CHALLENGES
(1) For each statement, (a), (b) and (c), say whether the benchmark notes agree with it. Answer yes or no and quote the words of the notes that decide it.
(a) The router JSON sweeps alternate backends for the same op.
(b) The scripts regenerate the write-ups in docs/research/.
(c) The dataset-driven benchmarks measure end-to-end throughput over real image folders.
(2) Write out the stretch of the benchmark notes from "Research notes" through "benchmark.sh for flags.", substituting "latency" for "throughput".

PROVIDED PASSAGE
What compares what (sanity / routing)

Script Wrapper (functions API) NumKong OpenCV LUT NumPy
benchmark_router_synthetic.py Yes — times whatever each export routes to No (unless the export calls NK internally) No (unless routed) No (unless routed) No (unless routed)
benchmark_numkong_vs_albucore_backends.py No Yes Yes Yes (uint8 where applicable) Yes
benchmark_multiply_add_numkong.py Partial (multiply / add_array paths) Yes Yes Yes (uint8) Via prod APIs
benchmark_add_constant_uint8_channels.py add_constant add_constant_numkong add_opencv add_lut Saturated int16 reference
benchmark_scale_vs_lut.py No nk.scale cv2.LUT sz_lut full-buffer
benchmark_numkong.py No Yes If installed Yes

The router JSON is the regression guard vs an older wheel; it does not sweep alternate backends for the same op. Use the multi-backend scripts when checking “are we missing a faster library path?”.

Research notes

Extra write-ups and archived tables: docs/research/ (not regenerated by the scripts above).

Dataset-driven benchmarks

End-to-end throughput over real image folders (not in benchmarks/):

./benchmark.sh <data_dir> [options]

See benchmark.sh for flags.

MATERIAL

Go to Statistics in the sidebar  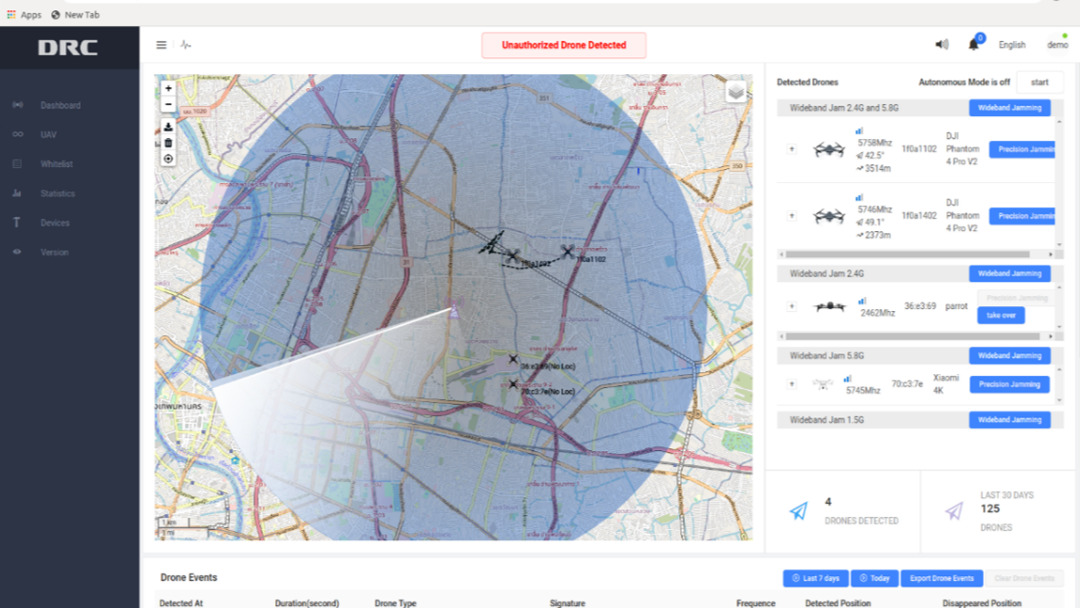pos(57,194)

FULL SOLUTIONS
(1)
(a) No: "it does not sweep alternate backends for the same op."
(b) No: "(not regenerated by the scripts above)."
(c) Yes: "End-to-end throughput over real image folders."

(2)
Research notes

Extra write-ups and archived tables: docs/research/ (not regenerated by the scripts above).

Dataset-driven benchmarks

End-to-end latency over real image folders (not in benchmarks/):

./benchmark.sh <data_dir> [options]

See benchmark.sh for flags.